• **EXERCISE MATERIALS**:

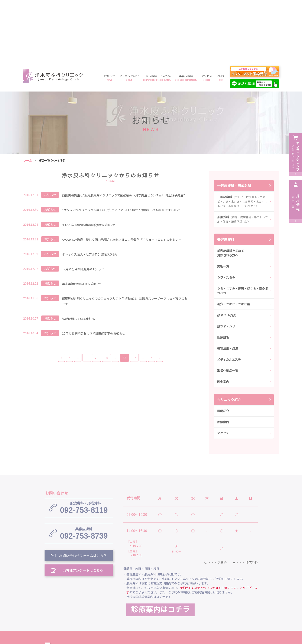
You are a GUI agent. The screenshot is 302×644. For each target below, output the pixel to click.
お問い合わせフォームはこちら (83, 494)
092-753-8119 (84, 446)
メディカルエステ (229, 298)
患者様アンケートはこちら (83, 509)
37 (134, 296)
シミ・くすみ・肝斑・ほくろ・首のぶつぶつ (242, 229)
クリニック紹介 (129, 16)
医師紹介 (223, 349)
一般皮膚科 (242, 140)
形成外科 (242, 158)
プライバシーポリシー (183, 606)
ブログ (220, 16)
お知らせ (109, 16)
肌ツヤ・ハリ (226, 264)
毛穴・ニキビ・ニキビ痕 (234, 242)
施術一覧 (223, 205)
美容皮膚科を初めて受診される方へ (231, 191)
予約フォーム (217, 606)
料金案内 (223, 320)
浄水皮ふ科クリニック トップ (146, 587)
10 (87, 296)
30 (106, 296)
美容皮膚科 (186, 16)
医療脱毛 (223, 276)
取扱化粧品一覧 (228, 309)
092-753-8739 (84, 472)
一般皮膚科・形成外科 (157, 16)
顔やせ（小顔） (228, 254)
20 (96, 296)
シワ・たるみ (226, 216)
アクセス (207, 16)
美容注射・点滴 (228, 287)
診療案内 (223, 360)
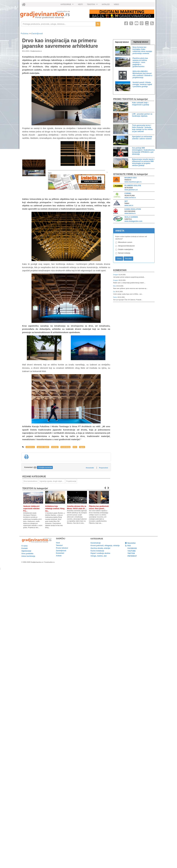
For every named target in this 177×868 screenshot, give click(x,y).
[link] (53, 14)
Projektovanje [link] (71, 481)
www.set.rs (129, 206)
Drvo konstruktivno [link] (30, 481)
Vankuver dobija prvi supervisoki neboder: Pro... (31, 508)
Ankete (59, 556)
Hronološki (90, 468)
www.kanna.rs (130, 213)
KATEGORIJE (68, 5)
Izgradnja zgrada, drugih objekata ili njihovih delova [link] (52, 481)
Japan (82, 447)
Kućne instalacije (97, 551)
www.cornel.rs (130, 197)
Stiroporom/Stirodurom (126, 246)
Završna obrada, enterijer (100, 548)
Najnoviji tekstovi (122, 42)
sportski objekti (43, 447)
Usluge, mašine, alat (98, 556)
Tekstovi (59, 546)
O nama (24, 546)
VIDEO (116, 4)
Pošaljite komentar (45, 467)
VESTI (80, 4)
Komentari (120, 270)
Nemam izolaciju (124, 253)
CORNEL (128, 193)
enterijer (55, 447)
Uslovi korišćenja (28, 556)
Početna (25, 33)
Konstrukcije (96, 543)
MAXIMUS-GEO (130, 178)
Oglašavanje (26, 551)
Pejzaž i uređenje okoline (100, 553)
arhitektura (30, 447)
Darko (115, 297)
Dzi (115, 291)
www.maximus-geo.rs (133, 182)
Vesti (58, 543)
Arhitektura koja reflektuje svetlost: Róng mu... (55, 508)
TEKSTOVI (93, 5)
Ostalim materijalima (126, 249)
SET (126, 201)
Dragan (116, 274)
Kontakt (24, 548)
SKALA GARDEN (131, 217)
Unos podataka (27, 554)
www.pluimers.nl (131, 190)
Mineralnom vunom (125, 242)
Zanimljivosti (37, 33)
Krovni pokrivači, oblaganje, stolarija (105, 546)
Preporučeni (103, 468)
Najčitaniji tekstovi (141, 42)
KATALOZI (106, 4)
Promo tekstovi (62, 548)
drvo (75, 447)
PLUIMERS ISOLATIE (133, 186)
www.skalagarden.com (133, 221)
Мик (115, 286)
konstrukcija (66, 447)
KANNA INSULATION (132, 209)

• **DIRECTIVE**: Please list each line of the data above that contains the word "click". Case counts.

• **REPLY**:
You are a GUI agent. The screenshot is 302×644. For each target below, output the pixel to click.
For every named target in this 177×868 screenshot, give click(x,y).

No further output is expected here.